Would you pull out every line of the material that contains the string "Emirates"?

[DATA FOR THE TASK Boundary: Start]

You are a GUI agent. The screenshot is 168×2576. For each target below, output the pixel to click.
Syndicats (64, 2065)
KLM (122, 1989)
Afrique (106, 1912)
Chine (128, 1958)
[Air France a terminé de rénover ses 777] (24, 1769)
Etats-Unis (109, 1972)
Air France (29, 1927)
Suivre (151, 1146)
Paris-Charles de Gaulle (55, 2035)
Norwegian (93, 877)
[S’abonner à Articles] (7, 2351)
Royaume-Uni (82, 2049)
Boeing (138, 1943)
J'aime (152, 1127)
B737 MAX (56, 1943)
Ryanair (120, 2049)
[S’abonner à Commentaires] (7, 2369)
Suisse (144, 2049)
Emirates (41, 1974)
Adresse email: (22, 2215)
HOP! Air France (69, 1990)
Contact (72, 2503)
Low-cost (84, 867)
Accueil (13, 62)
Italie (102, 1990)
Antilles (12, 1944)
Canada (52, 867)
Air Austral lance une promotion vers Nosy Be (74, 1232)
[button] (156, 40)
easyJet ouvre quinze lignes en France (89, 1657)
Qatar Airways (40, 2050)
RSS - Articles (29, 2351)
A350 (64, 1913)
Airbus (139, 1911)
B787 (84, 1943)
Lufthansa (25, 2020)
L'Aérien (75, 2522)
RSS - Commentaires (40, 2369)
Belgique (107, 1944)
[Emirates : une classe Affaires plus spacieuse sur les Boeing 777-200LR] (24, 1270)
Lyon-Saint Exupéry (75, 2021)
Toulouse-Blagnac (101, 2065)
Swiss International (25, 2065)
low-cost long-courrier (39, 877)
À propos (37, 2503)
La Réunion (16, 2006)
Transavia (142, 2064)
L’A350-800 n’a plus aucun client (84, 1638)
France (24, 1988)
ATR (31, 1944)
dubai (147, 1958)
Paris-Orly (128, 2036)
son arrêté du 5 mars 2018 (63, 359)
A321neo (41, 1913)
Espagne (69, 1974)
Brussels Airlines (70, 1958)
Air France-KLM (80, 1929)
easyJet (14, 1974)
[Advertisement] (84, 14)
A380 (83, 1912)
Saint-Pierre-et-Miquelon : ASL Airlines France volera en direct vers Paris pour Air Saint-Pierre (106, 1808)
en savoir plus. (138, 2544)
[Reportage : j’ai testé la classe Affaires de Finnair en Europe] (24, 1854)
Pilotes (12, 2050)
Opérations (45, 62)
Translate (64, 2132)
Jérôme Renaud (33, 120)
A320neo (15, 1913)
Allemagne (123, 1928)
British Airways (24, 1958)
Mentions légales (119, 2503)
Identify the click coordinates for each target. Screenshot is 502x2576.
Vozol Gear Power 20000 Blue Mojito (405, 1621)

[DATA FOR THE TASK Boundary: End]
[DATA FOR THE TASK Boundary: Start]

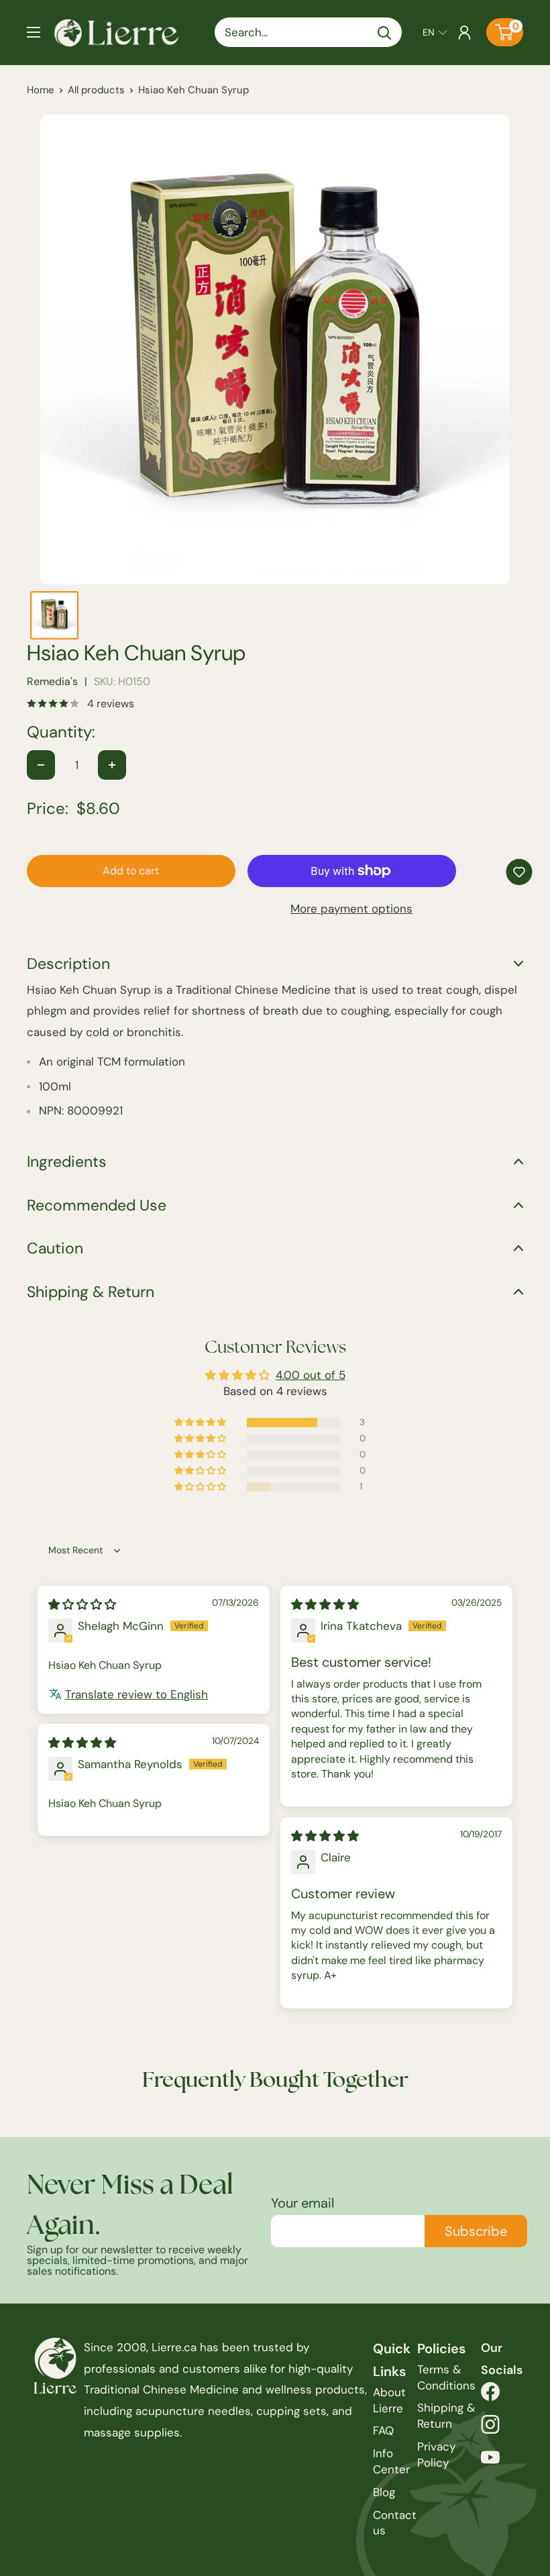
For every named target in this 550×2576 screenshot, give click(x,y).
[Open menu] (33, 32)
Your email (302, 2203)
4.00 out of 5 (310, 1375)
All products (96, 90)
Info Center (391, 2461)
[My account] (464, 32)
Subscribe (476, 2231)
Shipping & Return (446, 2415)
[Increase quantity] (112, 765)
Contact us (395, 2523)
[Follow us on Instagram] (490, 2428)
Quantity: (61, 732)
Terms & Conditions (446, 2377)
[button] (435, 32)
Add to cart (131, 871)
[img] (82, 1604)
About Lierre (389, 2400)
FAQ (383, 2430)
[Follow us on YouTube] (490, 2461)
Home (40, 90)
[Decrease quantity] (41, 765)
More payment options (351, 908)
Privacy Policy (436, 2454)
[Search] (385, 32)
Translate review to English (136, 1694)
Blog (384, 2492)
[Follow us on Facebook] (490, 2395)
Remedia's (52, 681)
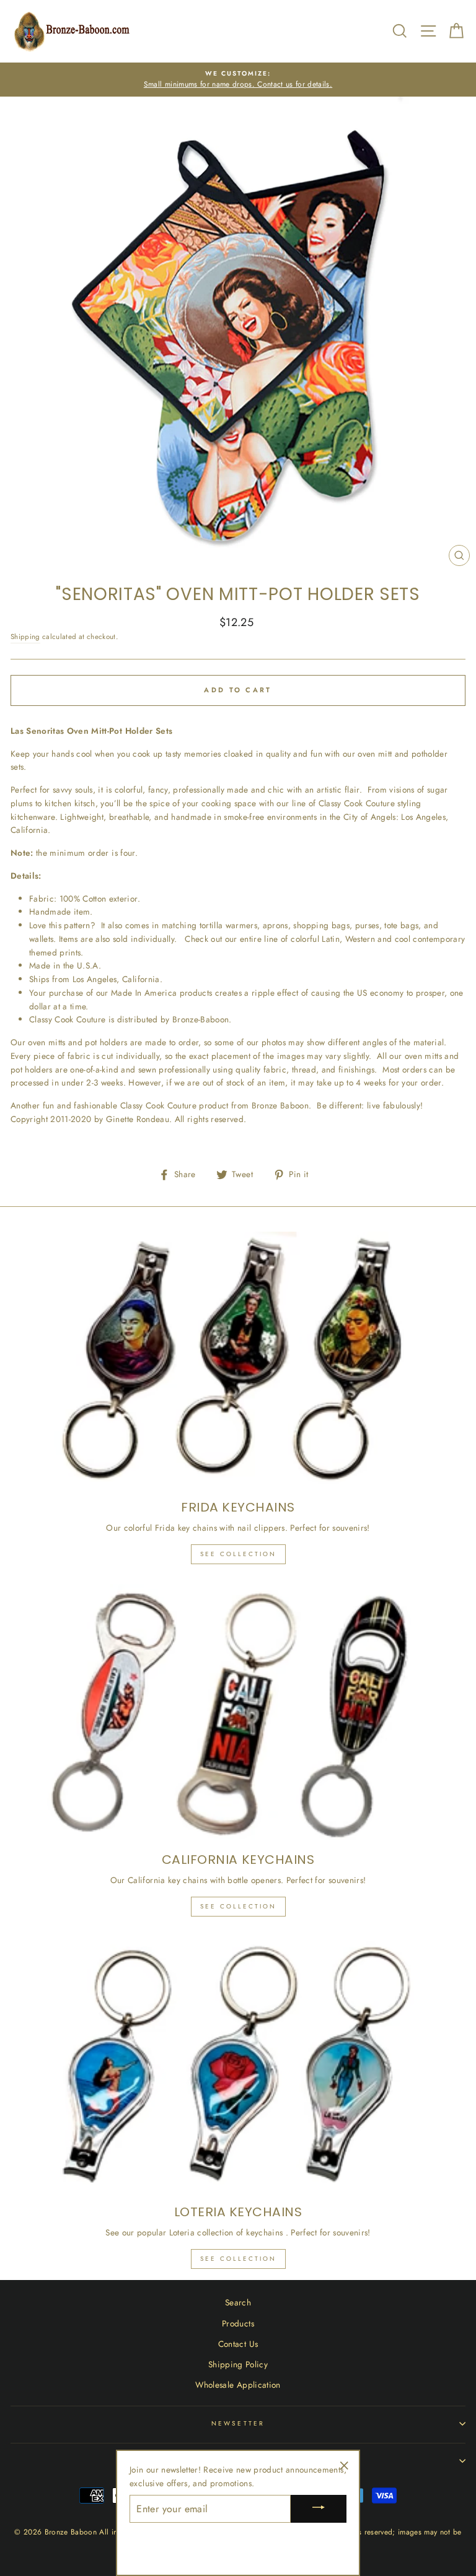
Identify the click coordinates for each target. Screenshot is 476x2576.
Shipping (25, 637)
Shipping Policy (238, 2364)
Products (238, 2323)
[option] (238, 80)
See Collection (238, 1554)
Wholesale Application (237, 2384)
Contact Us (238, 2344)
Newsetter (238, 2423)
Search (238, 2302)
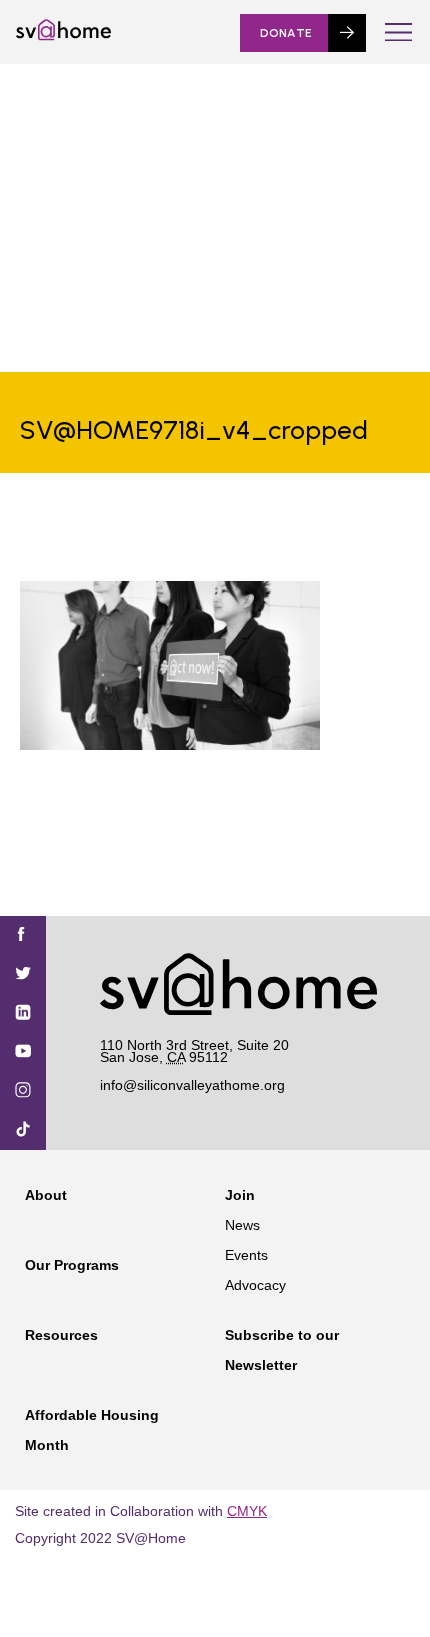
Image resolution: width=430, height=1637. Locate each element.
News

[DATA FOR THE TASK Boundary: End]

[REPLY]:
Emirates (41, 1974)
[Emirates : une classe Affaires plus spacieuse sur les Boeing 777-200LR] (24, 1270)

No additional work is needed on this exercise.